This is actually a kind of massive job, but I think getting it right would make the new user experience a lot better.

valeriupredoi commented 1 year ago

I would argue for a single config file - two or more files complicate things, and don't remove the annoyance from the side of the user; if you structure your config file with sections then some sections can stay unchanged (maybe?). Why do you want to put functions in a config file? Just name the functions and have them being called from Python from various modules, or a single, big. module

ledm commented 1 year ago

I'm not sure about a single file. It's currently 4000 lines, anything that does that in a single yml might be a bit much.

valeriupredoi commented 1 year ago

so even 4 files each of 1000 lines is waaay too much - I suggest we shrink the configuration first

ledm commented 1 year ago

In my defence, it was a lot shorter before the python2 -> python3 conversion, which expanded it a lot.

valeriupredoi commented 1 year ago

how did a Py2->Py3 conversion expand the configuration :rofl:

ledm commented 1 year ago

I'm going ahead with working on a keys interface right now. As I think this is the way forward.

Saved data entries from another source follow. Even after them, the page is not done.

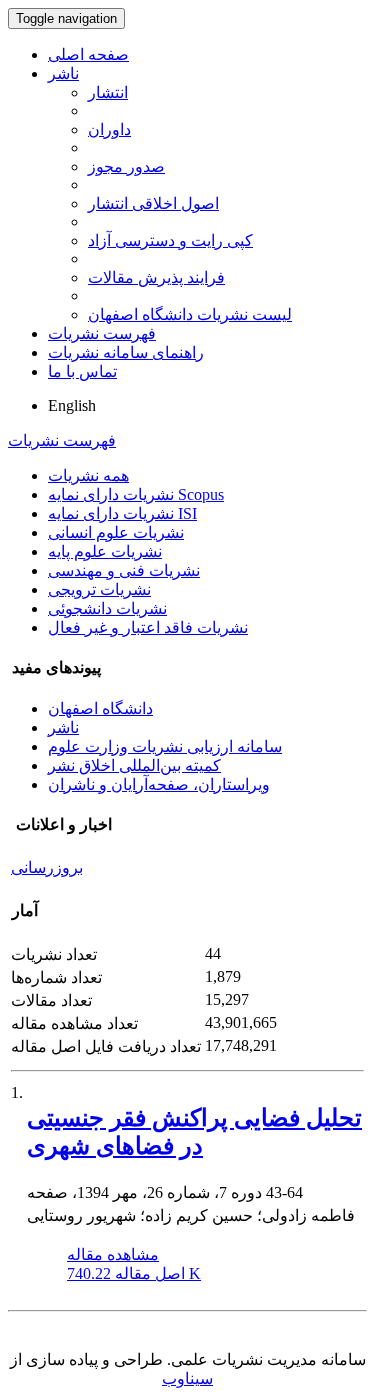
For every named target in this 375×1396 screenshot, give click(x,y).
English (72, 405)
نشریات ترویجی (99, 589)
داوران (109, 129)
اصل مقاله (134, 1273)
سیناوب (187, 1378)
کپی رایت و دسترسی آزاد (170, 240)
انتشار (108, 92)
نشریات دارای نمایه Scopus (136, 494)
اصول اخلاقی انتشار (153, 203)
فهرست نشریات (102, 333)
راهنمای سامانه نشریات (126, 352)
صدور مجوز (126, 166)
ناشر (63, 73)
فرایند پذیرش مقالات (156, 277)
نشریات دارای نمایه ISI (122, 513)
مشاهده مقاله (113, 1254)
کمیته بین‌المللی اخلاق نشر (134, 765)
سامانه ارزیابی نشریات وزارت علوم (165, 746)
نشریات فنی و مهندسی (124, 570)
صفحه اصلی (88, 54)
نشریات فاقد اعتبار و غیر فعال (148, 627)
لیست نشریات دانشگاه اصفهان (190, 314)
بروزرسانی (47, 867)
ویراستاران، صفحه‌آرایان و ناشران (159, 784)
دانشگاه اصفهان (100, 708)
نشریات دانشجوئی (107, 608)
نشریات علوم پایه (105, 551)
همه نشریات (88, 475)
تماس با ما (82, 371)
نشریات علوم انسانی (116, 532)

I don't think that putting this into a single massive config file is the right way.

ledm commented 1 year ago

how did a Py2->Py3 conversion expand the configuration 🤣

It blew up the total number of lines:

python2:

        av[name]['modeldetails'] = {'name': name, 'vars': ['AEOLIAN', ],'convert': modeldustsum, 'units': 'Gmol Fe/yr'}

python3

        av[name]['modeldetails'] = {
            'name': name,
            'vars': [
                'AEOLIAN',
            ],
            'convert': modeldustsum,
            'units': 'Gmol Fe/yr'
        }

valeriupredoi commented 1 year ago

sounds good - the idea of a config file is to have anything that a user would tune on a regular basis, if there are a lot of config values that stay the same over long periods, we can either let them sit in the code or we can do a config-developer that is not touched by the users many times

valeriupredoi commented 1 year ago

how did a Py2->Py3 conversion expand the configuration rofl

It blew up the total number of lines:

python2:

        av[name]['modeldetails'] = {'name': name, 'vars': ['AEOLIAN', ],'convert': modeldustsum, 'units': 'Gmol Fe/yr'}

python3

        av[name]['modeldetails'] = {
            'name': name,
            'vars': [
                'AEOLIAN',
            ],
            'convert': modeldustsum,
            'units': 'Gmol Fe/yr'
        }

OK but that didn't change the configuration, it just put things neatly in a user-readable format :grin:

valeriupredoi commented 1 year ago

also, if you want to move a lot of text to other files, you can think of CMOR-like files where we store all those variables

ledm commented 1 year ago

My plan is the following code structure:

keys_yml - new directory
- bgc.yml: a file with the bgc keys
- physics.yml: a file with a list of physics keys
- etc
variables_yml: new directory with lots of individual analysis files:
- temperature.yml: single yml file with details for temperatrure analysis
- Ice: single yml file with some ice analysis.
- etc...

So yeah, kinda like cmor in esmvaltool.

(This is why I said it would be good to have a chat - heading to lunch now)

ledm commented 1 year ago

Starting to work in this here: https://github.com/valeriupredoi/bgcval2/tree/improving_the_timeseries_suite_list_interface

valeriupredoi commented 1 year ago

I like it! I'd just not call dirs with _yml suffix :grin:

valeriupredoi commented 1 year ago

open (Draft) PR too, man, so we can debug on the way

ledm commented 1 year ago

Hey, so the AV stuff, I already did that, but in the GMD version of BGC-val: https://github.com/ledm/bgc-val-public/blob/main/ini/ukesm_jasmin.ini

This writes them as a single long list, but I think individual files is the way forward instead, I'm wondering if there's some easy way of bringing those changes over.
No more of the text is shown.